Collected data
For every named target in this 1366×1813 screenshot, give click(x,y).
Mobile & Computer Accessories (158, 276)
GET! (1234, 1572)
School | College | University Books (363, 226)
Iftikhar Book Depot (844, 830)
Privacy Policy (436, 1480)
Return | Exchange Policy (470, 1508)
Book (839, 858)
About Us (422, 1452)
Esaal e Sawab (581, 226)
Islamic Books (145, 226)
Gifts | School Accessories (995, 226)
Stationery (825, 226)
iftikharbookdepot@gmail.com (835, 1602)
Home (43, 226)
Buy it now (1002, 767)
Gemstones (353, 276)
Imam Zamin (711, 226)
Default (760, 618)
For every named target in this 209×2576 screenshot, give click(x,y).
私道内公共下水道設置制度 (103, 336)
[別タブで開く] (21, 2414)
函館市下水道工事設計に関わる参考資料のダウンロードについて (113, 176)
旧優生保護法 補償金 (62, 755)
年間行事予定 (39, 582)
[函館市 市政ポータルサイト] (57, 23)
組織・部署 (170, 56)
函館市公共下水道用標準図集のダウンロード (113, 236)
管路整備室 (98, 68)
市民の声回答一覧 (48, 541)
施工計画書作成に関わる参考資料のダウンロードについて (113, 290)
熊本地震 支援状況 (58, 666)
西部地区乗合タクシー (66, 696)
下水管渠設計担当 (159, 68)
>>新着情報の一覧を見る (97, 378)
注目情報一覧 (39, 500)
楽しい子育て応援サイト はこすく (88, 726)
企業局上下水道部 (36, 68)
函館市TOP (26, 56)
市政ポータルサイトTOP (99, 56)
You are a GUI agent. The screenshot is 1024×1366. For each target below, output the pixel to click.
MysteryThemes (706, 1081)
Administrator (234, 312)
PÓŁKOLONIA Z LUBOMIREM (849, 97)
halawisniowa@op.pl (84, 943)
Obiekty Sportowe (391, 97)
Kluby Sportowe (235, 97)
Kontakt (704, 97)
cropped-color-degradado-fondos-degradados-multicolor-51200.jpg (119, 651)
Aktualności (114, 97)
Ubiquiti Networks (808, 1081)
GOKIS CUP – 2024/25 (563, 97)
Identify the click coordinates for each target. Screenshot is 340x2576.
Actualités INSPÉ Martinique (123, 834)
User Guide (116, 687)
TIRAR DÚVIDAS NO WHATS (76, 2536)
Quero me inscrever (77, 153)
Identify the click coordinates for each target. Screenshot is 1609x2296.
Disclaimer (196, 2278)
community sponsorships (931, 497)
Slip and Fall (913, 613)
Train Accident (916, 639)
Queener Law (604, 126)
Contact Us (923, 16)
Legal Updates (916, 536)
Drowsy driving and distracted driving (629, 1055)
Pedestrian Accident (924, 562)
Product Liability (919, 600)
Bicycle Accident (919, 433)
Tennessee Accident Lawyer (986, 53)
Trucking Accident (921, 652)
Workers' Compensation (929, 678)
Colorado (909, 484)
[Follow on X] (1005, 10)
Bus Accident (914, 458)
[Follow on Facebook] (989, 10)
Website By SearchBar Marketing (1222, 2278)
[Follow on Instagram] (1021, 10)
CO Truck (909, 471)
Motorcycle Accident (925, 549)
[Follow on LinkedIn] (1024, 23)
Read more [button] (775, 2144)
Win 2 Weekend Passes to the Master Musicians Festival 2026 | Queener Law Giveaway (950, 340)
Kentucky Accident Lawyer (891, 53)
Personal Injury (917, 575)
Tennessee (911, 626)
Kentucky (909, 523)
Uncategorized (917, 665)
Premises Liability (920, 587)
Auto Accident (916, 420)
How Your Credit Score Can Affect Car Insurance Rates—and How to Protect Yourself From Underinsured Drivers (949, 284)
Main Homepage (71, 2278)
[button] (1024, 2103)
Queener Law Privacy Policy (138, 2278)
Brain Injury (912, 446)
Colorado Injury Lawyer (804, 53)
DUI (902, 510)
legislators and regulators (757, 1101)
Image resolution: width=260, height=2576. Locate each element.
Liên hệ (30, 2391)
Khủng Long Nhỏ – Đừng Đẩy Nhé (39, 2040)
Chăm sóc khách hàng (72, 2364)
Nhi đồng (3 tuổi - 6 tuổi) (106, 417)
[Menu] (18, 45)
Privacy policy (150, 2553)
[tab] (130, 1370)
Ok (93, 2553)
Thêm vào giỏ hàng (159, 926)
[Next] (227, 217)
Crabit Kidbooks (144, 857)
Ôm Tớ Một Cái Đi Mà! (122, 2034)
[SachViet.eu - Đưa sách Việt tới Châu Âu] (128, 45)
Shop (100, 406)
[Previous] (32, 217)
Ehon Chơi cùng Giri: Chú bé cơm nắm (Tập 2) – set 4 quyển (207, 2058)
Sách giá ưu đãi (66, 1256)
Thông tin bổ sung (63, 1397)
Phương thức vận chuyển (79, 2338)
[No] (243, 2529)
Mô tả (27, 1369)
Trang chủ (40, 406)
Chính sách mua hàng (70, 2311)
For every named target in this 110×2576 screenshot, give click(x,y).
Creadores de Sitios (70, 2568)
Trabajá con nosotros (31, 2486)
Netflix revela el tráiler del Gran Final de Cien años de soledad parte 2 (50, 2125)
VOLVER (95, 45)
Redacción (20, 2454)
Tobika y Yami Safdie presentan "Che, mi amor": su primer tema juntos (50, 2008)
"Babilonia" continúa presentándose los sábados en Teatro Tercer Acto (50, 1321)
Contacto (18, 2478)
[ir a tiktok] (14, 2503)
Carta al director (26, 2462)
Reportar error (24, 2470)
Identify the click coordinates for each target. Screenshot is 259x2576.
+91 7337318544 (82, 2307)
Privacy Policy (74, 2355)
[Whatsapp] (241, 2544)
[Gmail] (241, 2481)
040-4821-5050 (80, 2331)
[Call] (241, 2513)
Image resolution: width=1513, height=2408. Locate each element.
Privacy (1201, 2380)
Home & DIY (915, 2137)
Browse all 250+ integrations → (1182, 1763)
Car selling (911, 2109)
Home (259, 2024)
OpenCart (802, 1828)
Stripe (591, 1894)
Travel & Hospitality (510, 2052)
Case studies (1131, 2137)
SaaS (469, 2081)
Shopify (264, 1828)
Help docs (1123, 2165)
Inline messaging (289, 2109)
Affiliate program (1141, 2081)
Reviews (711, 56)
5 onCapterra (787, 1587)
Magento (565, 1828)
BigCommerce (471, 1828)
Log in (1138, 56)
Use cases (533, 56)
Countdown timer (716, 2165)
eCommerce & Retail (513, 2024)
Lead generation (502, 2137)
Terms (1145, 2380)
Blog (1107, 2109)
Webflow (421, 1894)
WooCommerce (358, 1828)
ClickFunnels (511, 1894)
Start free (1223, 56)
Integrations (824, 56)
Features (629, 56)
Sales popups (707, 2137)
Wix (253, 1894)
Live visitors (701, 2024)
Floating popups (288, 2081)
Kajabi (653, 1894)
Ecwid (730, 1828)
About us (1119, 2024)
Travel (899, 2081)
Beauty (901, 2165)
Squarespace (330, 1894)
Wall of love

Task to carry out: When you reach the line containing "PÓŁKOLONIA Z LUBOMIREM (849, 97)" in the data above, start copying exactly, and stop after the line containing "How Your Credit".

Exercise answer:
PÓŁKOLONIA Z LUBOMIREM (849, 97)
halawisniowa@op.pl (84, 943)
Obiekty Sportowe (391, 97)
Kluby Sportowe (235, 97)
Kontakt (704, 97)
cropped-color-degradado-fondos-degradados-multicolor-51200.jpg (119, 651)
Aktualności (114, 97)
Ubiquiti Networks (808, 1081)
GOKIS CUP – 2024/25 (563, 97)
Identify the click coordinates for each target. Screenshot is 340x2576.
Actualités INSPÉ Martinique (123, 834)
User Guide (116, 687)
TIRAR DÚVIDAS NO WHATS (76, 2536)
Quero me inscrever (77, 153)
Identify the click coordinates for each target. Screenshot is 1609x2296.
Disclaimer (196, 2278)
community sponsorships (931, 497)
Slip and Fall (913, 613)
Train Accident (916, 639)
Queener Law (604, 126)
Contact Us (923, 16)
Legal Updates (916, 536)
Drowsy driving and distracted driving (629, 1055)
Pedestrian Accident (924, 562)
Product Liability (919, 600)
Bicycle Accident (919, 433)
Tennessee Accident Lawyer (986, 53)
Trucking Accident (921, 652)
Workers' Compensation (929, 678)
Colorado (909, 484)
[Follow on X] (1005, 10)
Bus Accident (914, 458)
[Follow on Facebook] (989, 10)
Website By SearchBar Marketing (1222, 2278)
[Follow on Instagram] (1021, 10)
CO Truck (909, 471)
Motorcycle Accident (925, 549)
[Follow on LinkedIn] (1024, 23)
Read more [button] (775, 2144)
Win 2 Weekend Passes to the Master Musicians Festival 2026 | Queener Law Giveaway (950, 340)
Kentucky Accident Lawyer (891, 53)
Personal Injury (917, 575)
Tennessee (911, 626)
Kentucky (909, 523)
Uncategorized (917, 665)
Premises Liability (920, 587)
Auto Accident (916, 420)
How Your Credit Score Can Affect Car Insurance Rates—and How to Protect Yourself From Underinsured Drivers (949, 284)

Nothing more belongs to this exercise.